Every day, teams come to  rely on numerous secrets in  their development and operational DevOps processes. Secrets ranging from passwords, tokens, certificates, Secure Shell (SSH) keys, and database credentials simply cannot  be hardcoded or configured statically anymore.

Fortanix offers a powerful yet straightforward solution for enterprises and DevOps  alike  to centralize the storage and management of security artifacts. Secrets, cryptographic keys, and certificates can be extended to widely used applications such as  databases, Public Key Infrastructure (PKI) systems, HyperText Transfer Protocol (HTTP) servers/proxies, and custom applications. Most importantly, it does so  without sacrificing  the security of a Hardware Security Module (HSM) and  the agility of a massively scalable Google Cloud Key Management Service (KMS) built on a modern technology stack.

2.1 Secrets Management in OpenShift

OpenShift operates in two primary realms: the control plane and data plane control plane and data plane. Various components within the control plane are responsible for the orchestration of backbone services necessary to run a distributed application.

OpenShift relies on internal secrets to bootstrap  various critical services in the control plane to establish  trust. These secrets are stored in etcd database and are only base64-encoded by default. Fortanix DSM can encrypt the entire  etcd data on behalf of OpenShift to ensure data and application security at-rest. This is a critical requirement for operating any enterprise OpenShift cluster. Encryption keys do not leave the HSM, as OpenShift invokes Fortanix DSM to encrypt or decrypt the secondary data encryption keys  using a master key. This is accomplished  using the OpenShift KMS Plugin as described in Section 3.0: OpenShift KMS Plugin.

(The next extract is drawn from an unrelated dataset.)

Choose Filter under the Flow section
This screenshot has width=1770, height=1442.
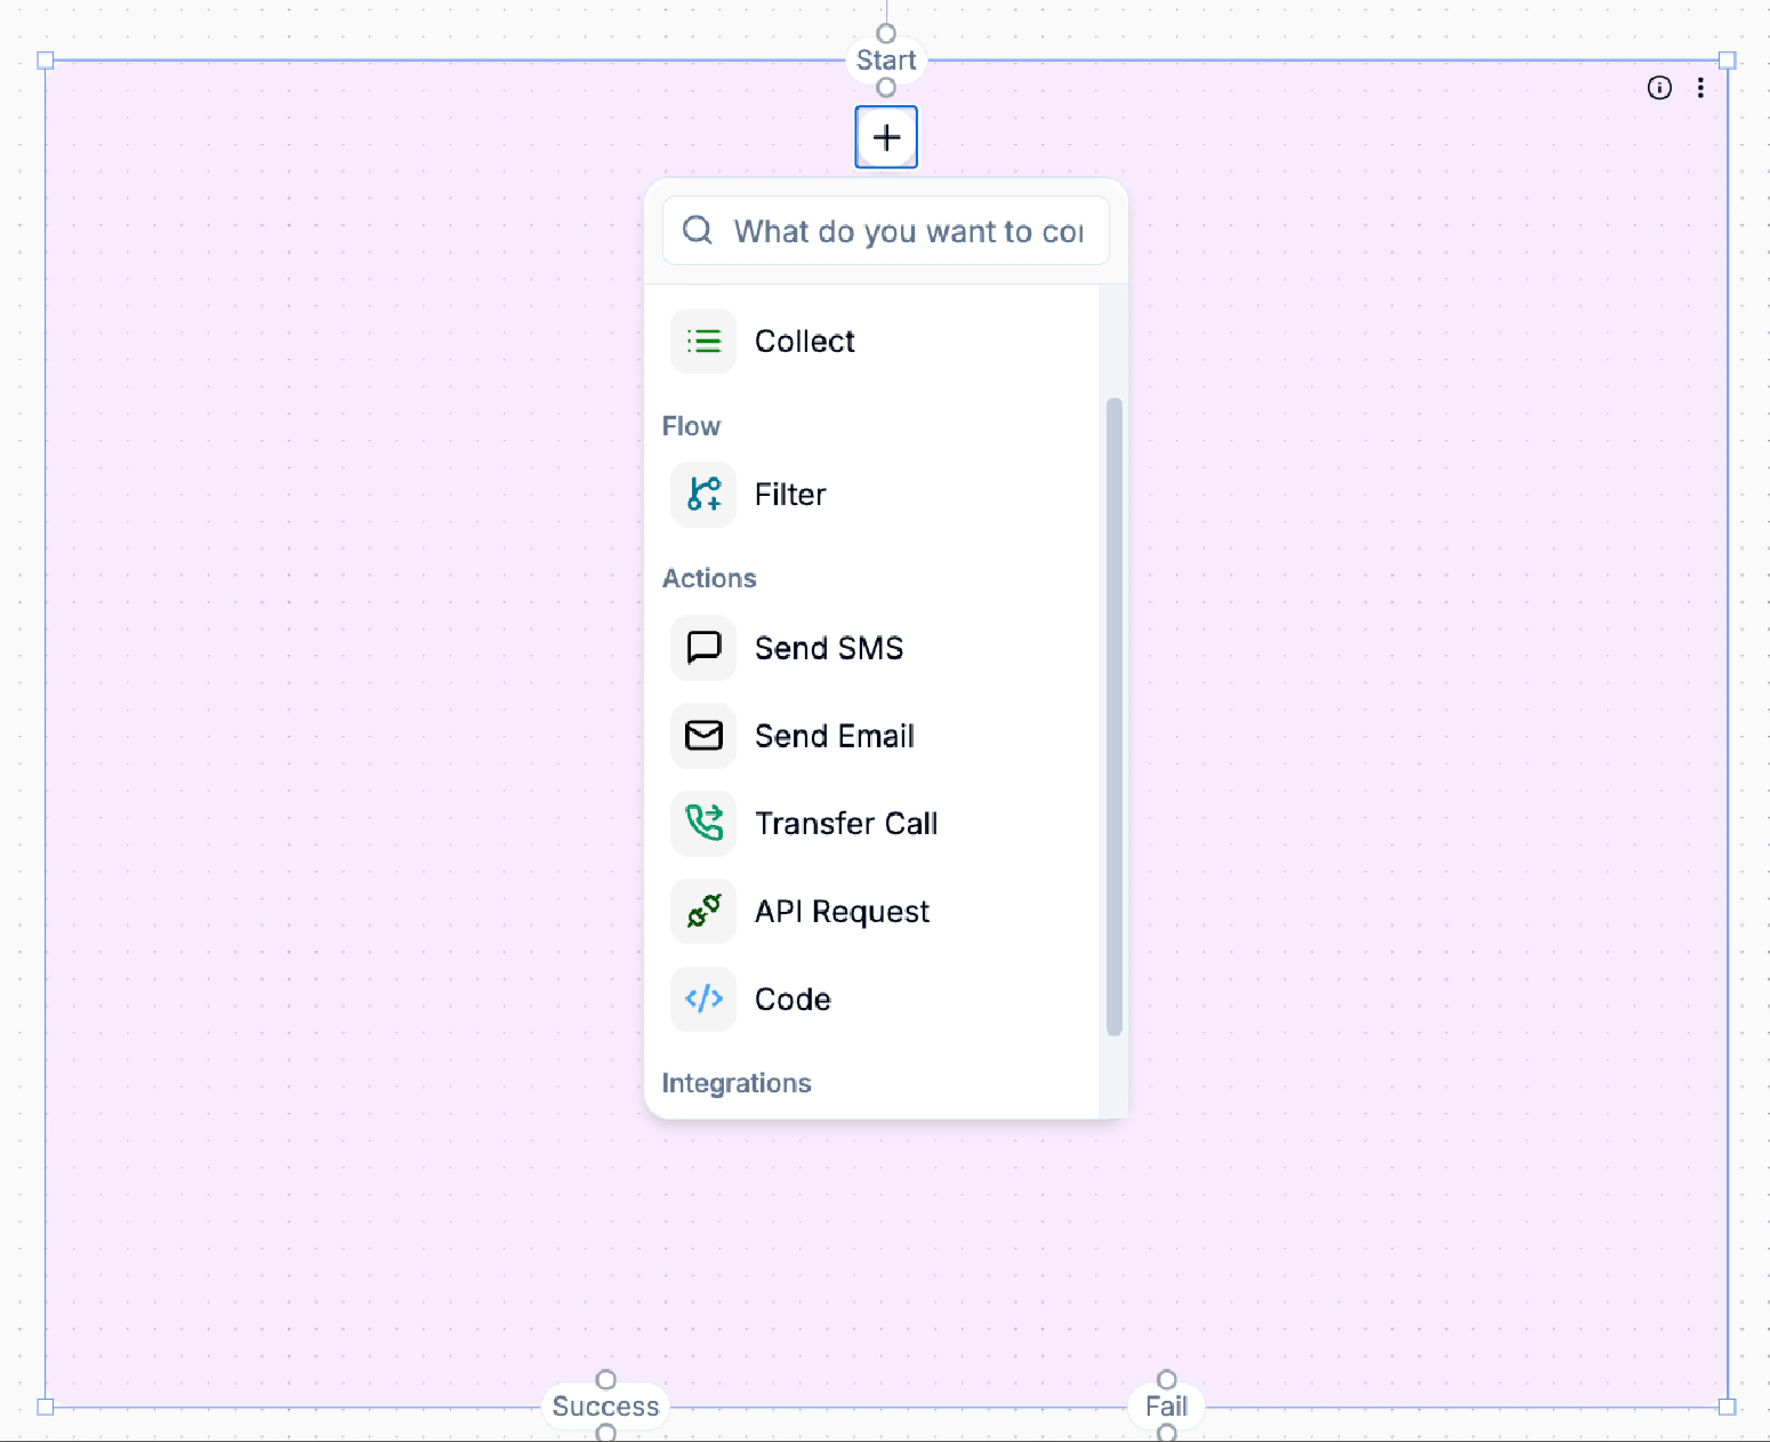click(x=790, y=494)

In addition to serving as an external KMS provider to OpenShift, Fortanix DSM can also directly own and manage application-level secrets for OpenShift. The secrets are never stored at rest in local databases such as etcd, instead, they are injected directly into the pods at runtime. This document  also illustrates on multiple ways of authentication methods for accessing secrets in Fortanix DSM. For more information, refer to Section 4.0: OpenShift Secrets Injection - Architecture.

Fortanix DSM supports multiple authentication mechanisms. API Key is the standard method  for authentication and is stored as a OpenShift secret within the cluster . Additionally, OpenShift and Google Cloud service accounts  can authenticate using a trustworthy, OpenShift-generated, signed JWT. This mechanism maintains the credentials independently from the application simply by relying on the PKI established within the orchestration control plane, thereby enhancing security.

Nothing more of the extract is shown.